Addressing your business’s succession plan and personal Inheritance Tax (IHT) liability is pivotal when managing wealth in a corporate context. The first step to ensure your corporate wealth is managed effectively happens when a business is established.
From an IHT perspective, it is essential to note that instead of the usual 40 per cent IHT exposure when the value of an estate exceeds the applicable Nil Rate Band allowances, ensuring that your estate secures Business Relief (BR), for instance, can reduce or even eradicate an estate’s IHT liability in specific scenarios.
Conducting a Comprehensive Assessment
In addition to understanding your intentions for your business, the first step to any estate plan will be to comprehensively review the value of your estate to understand the assets (including business interests), liabilities, and any tax implications involved.
Ensuring that you and your business have a plan during and after your lifetime are equally essential components in corporate planning.
Lifetime Planning and Safeguarding Your Business Interests
Ensuring that you have a valid Will in place is essential. Without a Will, the Intestacy Rules will apply to your estate, which may result in your business interests passing to an unintended beneficiary, jeopardising your business’s continued operation. A Will directs your estate to your chosen beneficiaries and ensures that appropriate individuals are appointed to administer your estate to facilitate a smooth transition or sale of your business interests.
If your business is co-owned, ensuring an appropriate shareholders or partnership agreement is equally important as making a Will. Such an agreement can govern how shares or interests may pass on death to avoid uncertainty. It may also be appropriate to put a “cross-option” agreement in place to provide an option to surviving shareholders to buy the deceased’s shares. Such an agreement would usually be supported by a life insurance policy to fund the purchase of shares from the deceased’s estate.

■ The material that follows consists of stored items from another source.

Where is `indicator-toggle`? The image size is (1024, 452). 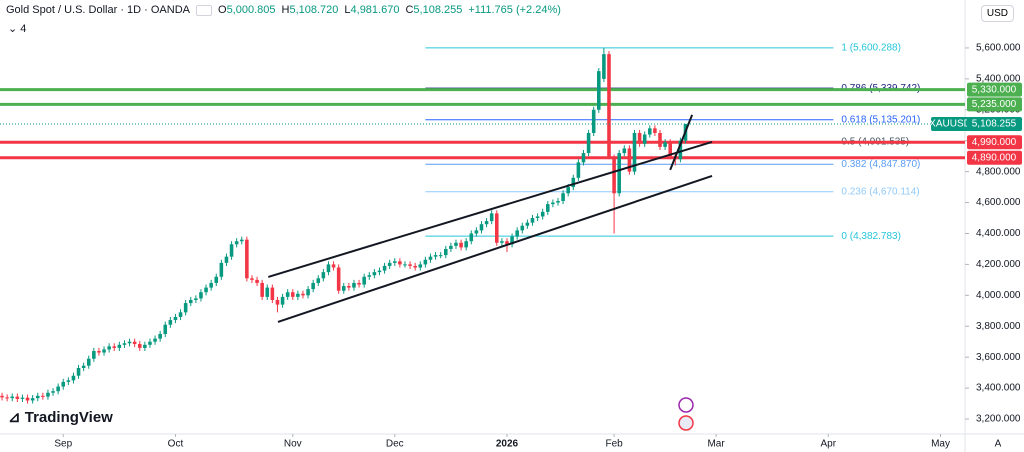 indicator-toggle is located at coordinates (204, 10).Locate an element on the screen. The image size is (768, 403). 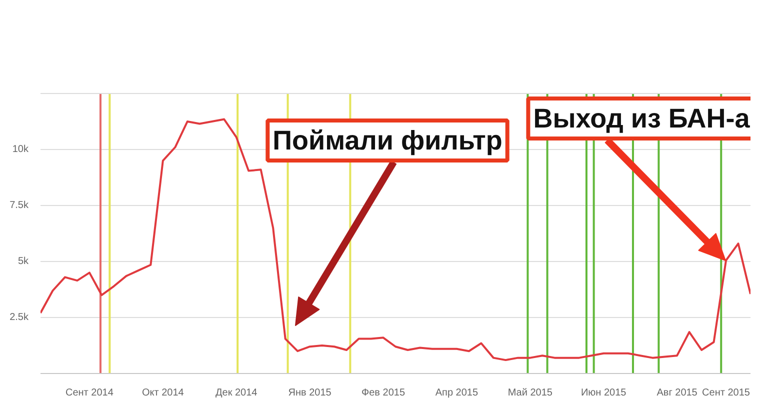
x-tick-label: Апр 2015 is located at coordinates (456, 393).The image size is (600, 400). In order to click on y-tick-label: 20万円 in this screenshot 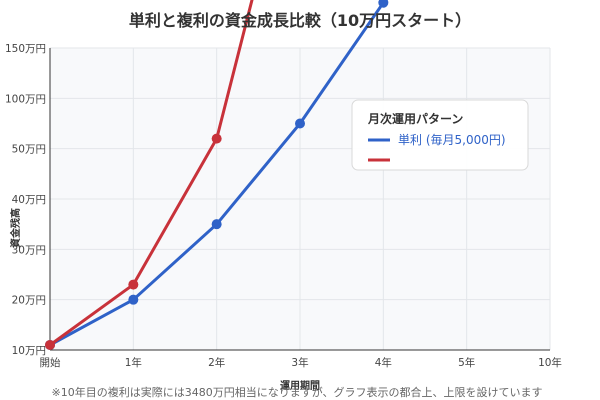, I will do `click(29, 301)`. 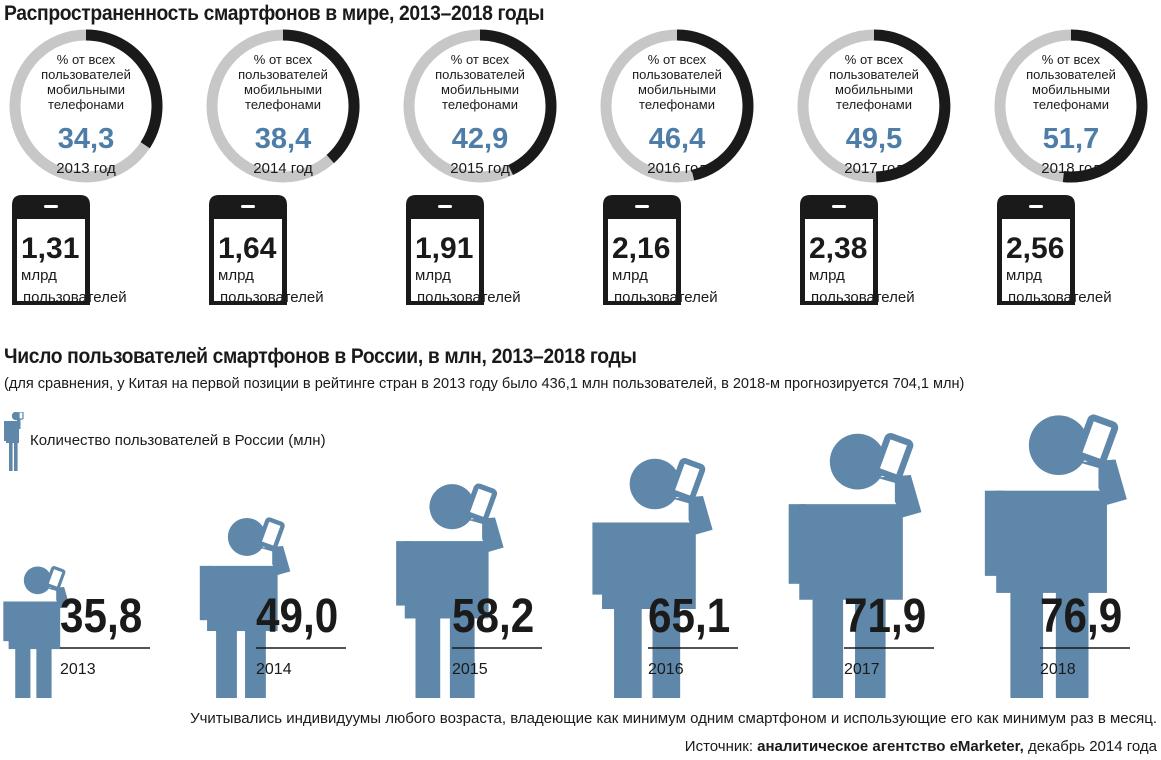 What do you see at coordinates (50, 248) in the screenshot?
I see `users-value: 1,31` at bounding box center [50, 248].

A Business Lasting Power of Attorney is another essential legal document that affords you more control over corporate decisions within your lifetime should you lose capacity. Creating such a document will allow you to choose individuals to make critical business decisions on your behalf. This, in turn, helps ensure the preservation of your business.
Continued Succession Planning and Reducing Inheritance Tax
Measures to reduce inheritance tax extend beyond lifetime planning. As indicated above, BR is one of the more generous allowances offering a 50 per cent or 100 per cent exemption against IHT. If your business wholly or mainly trades (as opposed to holding investments), you have owned your interest in the business for more than two continuous years, and there is no agreement to sell it, your enterprise may qualify for a total exemption from IHT.

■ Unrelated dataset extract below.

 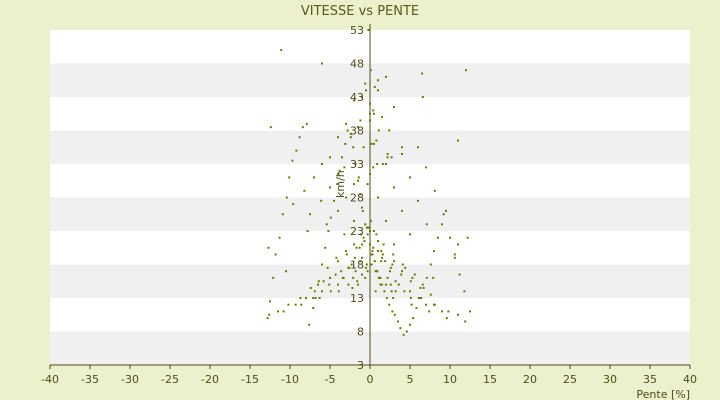 I want to click on x-tick-label: 0, so click(x=370, y=380). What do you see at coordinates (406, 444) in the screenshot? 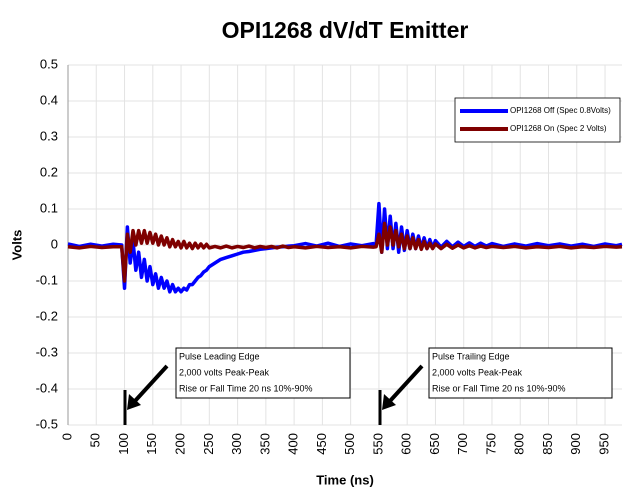
I see `x-tick-label: 600` at bounding box center [406, 444].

Incorporating specific trust structures best to use the BR IHT exemption within your will is an effective way to flexibly plan for the business’s future and safeguard your commercial interests upon death. Such a trust structure can also provide ongoing tax planning opportunities for your family after your death.
Philanthropy can also play a role in your overall IHT plan, as should you decide to leave in excess of 10 per cent of your estate to charity via your Will, the rate of IHT will reduce from 40 per cent to 36 per cent.

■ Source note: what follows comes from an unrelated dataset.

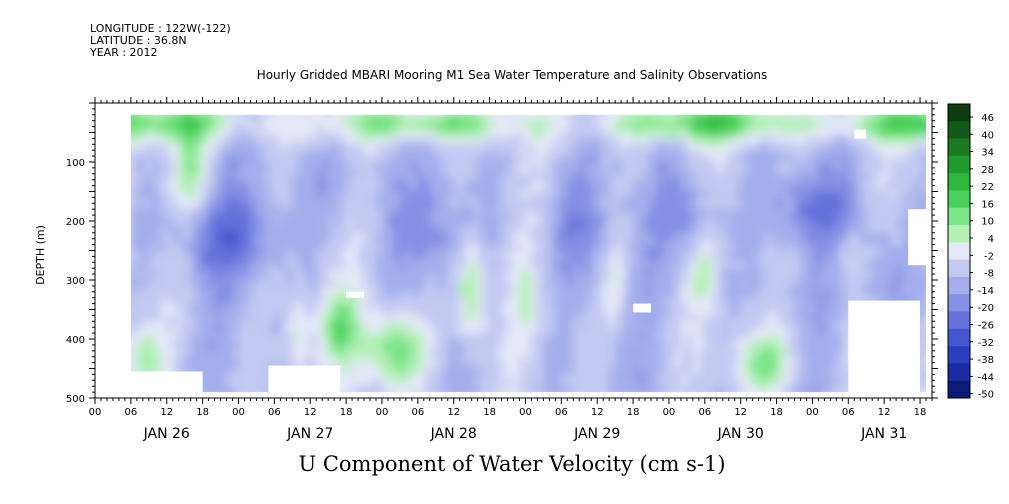  Describe the element at coordinates (988, 154) in the screenshot. I see `colorbar-label: 34` at that location.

If your business generates significant income that is not otherwise re-invested, gifting during your lifetime can be a valuable tool to moderate any surplus income when managing your wealth for IHT purposes. Such gifts can either be made outright to chosen beneficiaries or via a discretionary trust structure.
Conclusion and Seeking Professional Guidance
Taking legal and financial advice as part of your estate planning strategies can help protect any wealth that you may wish to leave to others. As I have outlined, giving thought to IHT mitigation can be crucial in efficient succession planning when anyone sets up a business. The structures and mechanisms I have discussed are just some of how you can preserve your wealth for future generations.